DATA SECTION:
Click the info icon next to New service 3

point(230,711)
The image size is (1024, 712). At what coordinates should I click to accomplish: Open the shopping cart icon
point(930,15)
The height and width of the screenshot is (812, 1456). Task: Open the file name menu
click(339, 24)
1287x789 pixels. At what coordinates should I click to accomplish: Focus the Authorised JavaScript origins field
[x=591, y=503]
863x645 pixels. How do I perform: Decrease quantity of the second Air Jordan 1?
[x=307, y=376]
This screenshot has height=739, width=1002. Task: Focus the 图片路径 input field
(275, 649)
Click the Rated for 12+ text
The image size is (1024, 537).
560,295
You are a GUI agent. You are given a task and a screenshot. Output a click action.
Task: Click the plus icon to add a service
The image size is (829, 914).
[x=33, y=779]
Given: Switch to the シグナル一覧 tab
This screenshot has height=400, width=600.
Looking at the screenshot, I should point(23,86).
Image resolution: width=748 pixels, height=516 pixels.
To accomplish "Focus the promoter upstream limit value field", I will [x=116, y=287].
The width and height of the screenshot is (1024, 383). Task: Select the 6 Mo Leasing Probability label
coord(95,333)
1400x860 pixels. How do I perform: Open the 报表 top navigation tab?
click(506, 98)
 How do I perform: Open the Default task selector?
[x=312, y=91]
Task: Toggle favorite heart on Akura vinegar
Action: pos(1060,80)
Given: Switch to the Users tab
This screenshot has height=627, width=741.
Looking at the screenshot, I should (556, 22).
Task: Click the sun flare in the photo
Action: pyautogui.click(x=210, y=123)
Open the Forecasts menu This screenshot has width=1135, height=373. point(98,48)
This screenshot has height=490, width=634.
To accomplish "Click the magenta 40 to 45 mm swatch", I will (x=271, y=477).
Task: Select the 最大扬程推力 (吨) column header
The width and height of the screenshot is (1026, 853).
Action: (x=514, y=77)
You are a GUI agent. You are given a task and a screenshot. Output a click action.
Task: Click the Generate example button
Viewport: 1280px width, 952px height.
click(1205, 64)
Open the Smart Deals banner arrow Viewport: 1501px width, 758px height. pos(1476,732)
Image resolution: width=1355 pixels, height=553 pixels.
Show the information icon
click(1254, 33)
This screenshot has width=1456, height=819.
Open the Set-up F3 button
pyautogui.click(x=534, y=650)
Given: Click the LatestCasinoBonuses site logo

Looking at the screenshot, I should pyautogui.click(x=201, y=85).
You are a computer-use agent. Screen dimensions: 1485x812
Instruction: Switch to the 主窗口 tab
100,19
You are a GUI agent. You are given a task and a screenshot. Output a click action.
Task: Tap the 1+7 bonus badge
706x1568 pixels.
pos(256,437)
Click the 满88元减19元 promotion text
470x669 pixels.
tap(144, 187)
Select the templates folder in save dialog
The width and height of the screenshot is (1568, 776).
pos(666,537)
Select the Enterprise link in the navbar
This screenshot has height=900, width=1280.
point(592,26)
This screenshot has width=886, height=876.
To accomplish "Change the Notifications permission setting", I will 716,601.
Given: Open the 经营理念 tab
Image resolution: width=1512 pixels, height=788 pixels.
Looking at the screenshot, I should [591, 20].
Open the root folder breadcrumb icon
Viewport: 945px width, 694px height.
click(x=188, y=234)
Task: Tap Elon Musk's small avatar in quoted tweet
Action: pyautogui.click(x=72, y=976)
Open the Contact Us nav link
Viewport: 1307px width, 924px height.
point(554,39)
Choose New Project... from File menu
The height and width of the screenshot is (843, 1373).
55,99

REQUEST:
Pick out every line above that contains the string "resolution", and copy each of those lines.

SOLUTION FOR THIS EXERCISE:
Image resolution: width=748 pixels, height=516 pixels.
Image resolution: width=1355 pixels, height=553 pixels.
Image resolution: width=1512 pixels, height=788 pixels.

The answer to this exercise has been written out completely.